YOUR OBJECTIVE -> Can you copy the lines from the one that contains "Task: Open the Режим" through the end of the material below, exactly and with nothing else?

DATA ->
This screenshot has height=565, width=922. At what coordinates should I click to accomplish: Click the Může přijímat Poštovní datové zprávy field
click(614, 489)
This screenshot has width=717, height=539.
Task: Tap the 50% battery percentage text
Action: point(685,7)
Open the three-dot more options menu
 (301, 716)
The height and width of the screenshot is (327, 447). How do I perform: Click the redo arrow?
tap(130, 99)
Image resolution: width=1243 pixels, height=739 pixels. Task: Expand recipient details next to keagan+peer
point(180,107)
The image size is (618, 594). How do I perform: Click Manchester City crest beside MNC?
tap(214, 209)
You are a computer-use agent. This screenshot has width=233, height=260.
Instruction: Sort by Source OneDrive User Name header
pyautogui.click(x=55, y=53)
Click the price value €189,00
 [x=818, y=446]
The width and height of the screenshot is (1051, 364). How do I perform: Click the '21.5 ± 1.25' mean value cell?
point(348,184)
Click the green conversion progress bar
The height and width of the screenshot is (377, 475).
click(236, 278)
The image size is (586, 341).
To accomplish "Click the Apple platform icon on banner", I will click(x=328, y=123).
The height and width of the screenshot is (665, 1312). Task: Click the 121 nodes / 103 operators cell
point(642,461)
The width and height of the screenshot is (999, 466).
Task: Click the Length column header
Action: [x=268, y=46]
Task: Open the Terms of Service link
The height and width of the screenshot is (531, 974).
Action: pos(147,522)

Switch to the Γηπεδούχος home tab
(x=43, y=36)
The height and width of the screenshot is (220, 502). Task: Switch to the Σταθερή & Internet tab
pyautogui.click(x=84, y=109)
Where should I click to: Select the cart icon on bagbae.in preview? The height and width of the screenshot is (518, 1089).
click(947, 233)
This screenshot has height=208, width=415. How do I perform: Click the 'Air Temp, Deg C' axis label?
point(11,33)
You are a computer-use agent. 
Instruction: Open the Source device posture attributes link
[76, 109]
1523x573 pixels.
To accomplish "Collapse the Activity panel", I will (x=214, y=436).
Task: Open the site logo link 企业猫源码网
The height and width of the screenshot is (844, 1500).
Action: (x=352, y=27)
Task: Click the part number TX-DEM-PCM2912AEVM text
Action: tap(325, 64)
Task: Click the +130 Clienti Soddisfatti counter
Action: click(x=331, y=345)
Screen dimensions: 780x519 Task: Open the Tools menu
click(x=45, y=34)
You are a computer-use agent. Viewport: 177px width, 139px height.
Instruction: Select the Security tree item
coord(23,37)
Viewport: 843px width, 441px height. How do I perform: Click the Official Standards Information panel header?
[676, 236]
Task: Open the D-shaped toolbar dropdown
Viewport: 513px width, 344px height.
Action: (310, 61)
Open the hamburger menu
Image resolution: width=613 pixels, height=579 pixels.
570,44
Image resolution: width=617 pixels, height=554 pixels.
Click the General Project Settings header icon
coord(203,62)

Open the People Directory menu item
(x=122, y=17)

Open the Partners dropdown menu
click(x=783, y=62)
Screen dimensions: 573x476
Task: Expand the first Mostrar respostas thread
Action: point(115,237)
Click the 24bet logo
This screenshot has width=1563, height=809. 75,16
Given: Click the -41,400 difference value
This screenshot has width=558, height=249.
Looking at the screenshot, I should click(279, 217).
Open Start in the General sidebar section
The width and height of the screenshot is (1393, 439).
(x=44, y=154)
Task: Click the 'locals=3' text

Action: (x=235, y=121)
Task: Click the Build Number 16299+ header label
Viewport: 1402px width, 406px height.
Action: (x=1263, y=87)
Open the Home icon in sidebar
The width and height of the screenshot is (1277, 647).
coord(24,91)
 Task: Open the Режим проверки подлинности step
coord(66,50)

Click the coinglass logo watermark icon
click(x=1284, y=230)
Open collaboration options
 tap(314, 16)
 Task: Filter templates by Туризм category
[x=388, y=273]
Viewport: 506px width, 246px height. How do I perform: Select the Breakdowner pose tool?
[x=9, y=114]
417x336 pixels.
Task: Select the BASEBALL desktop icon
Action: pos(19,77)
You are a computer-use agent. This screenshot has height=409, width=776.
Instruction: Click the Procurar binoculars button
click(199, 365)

YOUR RESPONSE ->
 Task: Open the Режим проверки подлинности step
coord(66,50)

Click the coinglass logo watermark icon
click(x=1284, y=230)
Open collaboration options
 tap(314, 16)
 Task: Filter templates by Туризм category
[x=388, y=273]
Viewport: 506px width, 246px height. How do I perform: Select the Breakdowner pose tool?
[x=9, y=114]
417x336 pixels.
Task: Select the BASEBALL desktop icon
Action: pos(19,77)
You are a computer-use agent. This screenshot has height=409, width=776.
Instruction: Click the Procurar binoculars button
click(199, 365)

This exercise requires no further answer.